Noah Margo, president of the Beverly Hills Unified School District Board of Education, spent more than three decades touring with his father and uncle, original members of the doo wop band The Tokens.
When Margo took the stage for the Concerts on Cañon music series on Aug. 17, he was keeping alive a musical legacy spanning three generations.
“When I started out, I was the son and nephew, and now my own son and nephew are with me on stage,” Margo said. “The joy that I feel, if it’s anything like my father felt when he looked at me on stage, it’s an amazing feeling to have.”
The Tokens were formed in 1960 after Margo’s father and uncle, Phil and Mitch, respectively, joined an existing group made up of Brooklyn high school students.

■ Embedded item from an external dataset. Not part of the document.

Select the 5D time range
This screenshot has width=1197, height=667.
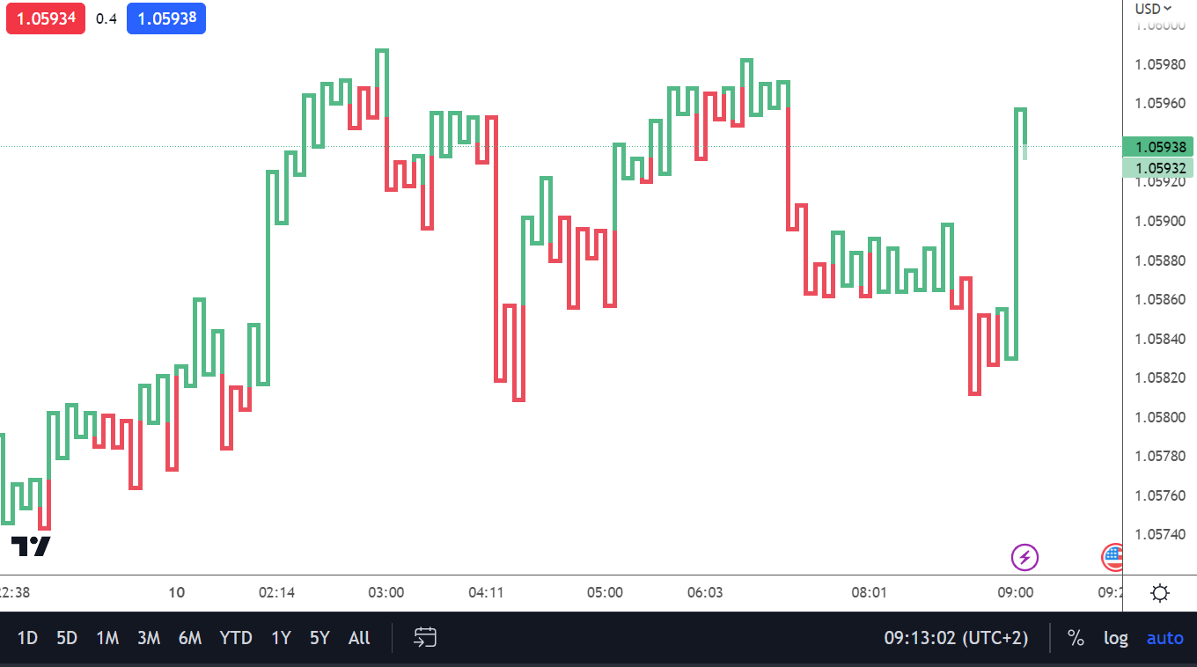click(x=67, y=638)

A year later, The Tokens released “Tonight I Fell in Love,” which rose to No. 15 on the Billboard Hot 100 and prompted a performance on “American Bandstand,” a dance and music TV show hosted by Dick Clark.
The Tokens’ stardom peaked the same year with the release of “The Lion Sleeps Tonight,” a cover of a song by a South African Zulu singer named Solomon Linda that topped the charts and was adapted into the score of Disney’s “The Lion King.”
Margo grew up around the music industry, and though he started playing drums as a kid, he lost interest after moving from New York to California in the fifth grade and struggled to form a band.
It wasn’t until college, when Margo set up his father’s old drums in the basement of his USC fraternity, that he fell back in love, practically teaching himself.
He started playing in a band with his brother and some friends, recording demos and performing occasional gigs, but the music always remained a hobby secondary to his studies.
And then, in 1993, about four-and-a-half years after picking the drum sticks back up, “The Tokens came knocking,” Margo said.
The band’s drummer had left, and when they were unavailable to find a replacement for a show at a festival in Riverside County, Margo was asked to sub in, he said.
“I never intended to join the group, I just wanted to get a feel for what it was like to play on stage for a bigger audience,” Margo said. “I’m very open to experiences in my life, and this was just one of them.”
The band intended to keep looking for a new drummer after the festival, but one of the members, who Margo noted was neither his father nor uncle, suggested they keep him on.
Margo continued touring with the band throughout the following decades, juggling shows even as his life – marriage, fatherhood, career, public service – evolved.
It was only until 2017, when Margo’s uncle died, that the band’s momentum began to slow. The onset of the COVID-19 pandemic brought things to a definite halt. Shortly after, his father died.
So, in the spring of 2022, when the city of Beverly Hills asked him if he wanted to play a show, Margo said yes, and then realized he needed to find a band. He called his son Solomon, who had been performing and writing music for years, and had recently graduated college.
Margo then enlisted two other musicians: Rebecca Curci, a family friend who had sung with The Tokens before, and Jay Leslie, the band’s saxophonist of 30 years.
Leading up to the show that summer, emotions ran high, Margo said.
“There was a lot of crying because I had just lost my father less than six months before we started rehearsing,” Margo said. “To be in that configuration, to be playing those songs and not have my father or uncle in the space with me was something I had to get through. It was kind of a catharsis for my grieving. And I think I’ve come out of it on the other end feeling better.”
Margo also sees The Tokens revival as an opportunity to highlight aspects of his father’s and uncle’s careers that are sometimes overlooked.
The popularity of “The Lion Sings Tonight” distracts from the depth of the band’s catalogue, and from the role that many of its members played as producers of other big records, Margo said.
“An important thing for me is to kind of cherish and bring attention to the fact that, hey, they didn’t just do ‘The Lion Sings Tonight,’” Margo said. “We get on stage for 90 minutes and play hit song after hit song, and The Tokens are responsible, in some way, for writing or producing all of it.”
Margo has not closed the door on expanding the band’s catalogue, so long as he treads lightly.
He has considered recording a song with his son that he wrote with his father, and his son, who performs original material at their shows, has written songs of his own that “could be good for The Tokens to record.”
“So in my head there’s a couple of songs we could record and say, ‘hey, here’s something new,’” Margo said. “But for me, there’s a kind of magic to the original group … that I don’t know if we could ever duplicate.”
Even if Margo’s ambitions for new music are limited, he has scheduled upcoming shows across Southern California, and is intent on building the band back up as a touring operation, carrying on a musical torch lit generations ago.
“We’re having a good fall,” Margo said. “Next year, I’d like to get about 10 shows on the schedule, and then the following year I’d like to get up to about 20.”